Prag, Roma’dan sonra beni büyüleyen şehirlerin başında geliyor. Belki de kültürel farklılıklar beni cezbetmiş olabilir. Bir tarafta Bizans-Roma kültürünün esintileri ile süslenen binalar sizi selamlarken, diğer yandan da Gotik mimari sizlere kapılarını açıyor. Öncelikle şunu belirtmeme izin verin. Prag’ta dolaşırken planınızı iyi düzenleyin ve zamanınızı iyi kullanın derim. Bu güzel şehirde sizleri nelerin karşılayacağını bilemezsiniz. Prag her köşe başında orta çağların en iyi korunmuş yapılarını burada bulabilir, aralarında kaybolabilirsiniz. Belki birden Harry Potter filminde hissedebilirsiniz belki de başka bir yerde.

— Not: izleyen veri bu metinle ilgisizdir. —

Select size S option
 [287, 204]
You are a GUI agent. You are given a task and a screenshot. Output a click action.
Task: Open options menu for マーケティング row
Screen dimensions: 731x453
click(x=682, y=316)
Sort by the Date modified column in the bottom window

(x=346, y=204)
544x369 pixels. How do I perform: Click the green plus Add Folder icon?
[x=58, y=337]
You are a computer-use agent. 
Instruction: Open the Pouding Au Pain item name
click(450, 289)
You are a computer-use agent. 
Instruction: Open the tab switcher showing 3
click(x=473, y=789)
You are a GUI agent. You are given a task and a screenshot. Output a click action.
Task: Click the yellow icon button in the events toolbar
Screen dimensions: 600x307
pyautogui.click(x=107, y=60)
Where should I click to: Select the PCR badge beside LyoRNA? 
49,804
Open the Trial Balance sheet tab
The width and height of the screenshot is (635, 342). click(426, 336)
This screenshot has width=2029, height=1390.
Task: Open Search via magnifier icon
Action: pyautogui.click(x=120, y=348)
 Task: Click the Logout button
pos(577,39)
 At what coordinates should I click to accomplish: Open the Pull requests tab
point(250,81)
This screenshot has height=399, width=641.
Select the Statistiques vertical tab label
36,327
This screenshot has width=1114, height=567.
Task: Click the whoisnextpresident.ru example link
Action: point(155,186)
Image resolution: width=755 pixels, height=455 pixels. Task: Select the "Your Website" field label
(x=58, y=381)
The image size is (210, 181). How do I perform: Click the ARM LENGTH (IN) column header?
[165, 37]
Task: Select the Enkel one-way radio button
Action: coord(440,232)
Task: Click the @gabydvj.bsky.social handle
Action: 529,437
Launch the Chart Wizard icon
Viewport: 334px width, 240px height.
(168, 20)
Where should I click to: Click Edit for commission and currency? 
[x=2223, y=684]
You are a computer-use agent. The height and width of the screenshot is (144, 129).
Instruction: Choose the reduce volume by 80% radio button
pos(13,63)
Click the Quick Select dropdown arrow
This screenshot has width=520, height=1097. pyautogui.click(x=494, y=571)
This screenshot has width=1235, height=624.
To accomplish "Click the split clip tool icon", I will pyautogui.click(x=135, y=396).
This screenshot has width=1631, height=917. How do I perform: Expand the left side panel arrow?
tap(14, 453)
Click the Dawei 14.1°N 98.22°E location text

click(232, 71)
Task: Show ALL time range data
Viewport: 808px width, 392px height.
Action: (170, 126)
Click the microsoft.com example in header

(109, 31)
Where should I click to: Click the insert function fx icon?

Başlıca sıralamak gerekirse de;
- – Karl Köprüsü
- – Eski Kent Meydanı
- – Astronomik Saat Kulesi
- – Aziz Vitus Katedrali
- – Prag Lalesi
- – Petrin Kulesi
- – Prag Metronomu
- – Petrin Tepesi
- – Dans Eden Ev
- – Altın Yol (Kalenin içerisinde)
- – Yahudi Mahallesi (Josefov)
- – Wenceslas Meydanı
- – Aziz Niklaus Kilisesi
- – Belediye Binası
- – Prag Ulusal Müzesi
- – Narrowest Sokağı (Dünyanın en dar sokağı olarak anılır)
Benim bunların arasında gezmediklerimde var tabi ki de ama vaktiniz bol ise iyi bir zamanlama ve plan ile birlikte buraları doya doya dolaşabilir, gotik yapının, ortaçağ ruhunu yakalayabilirsiniz.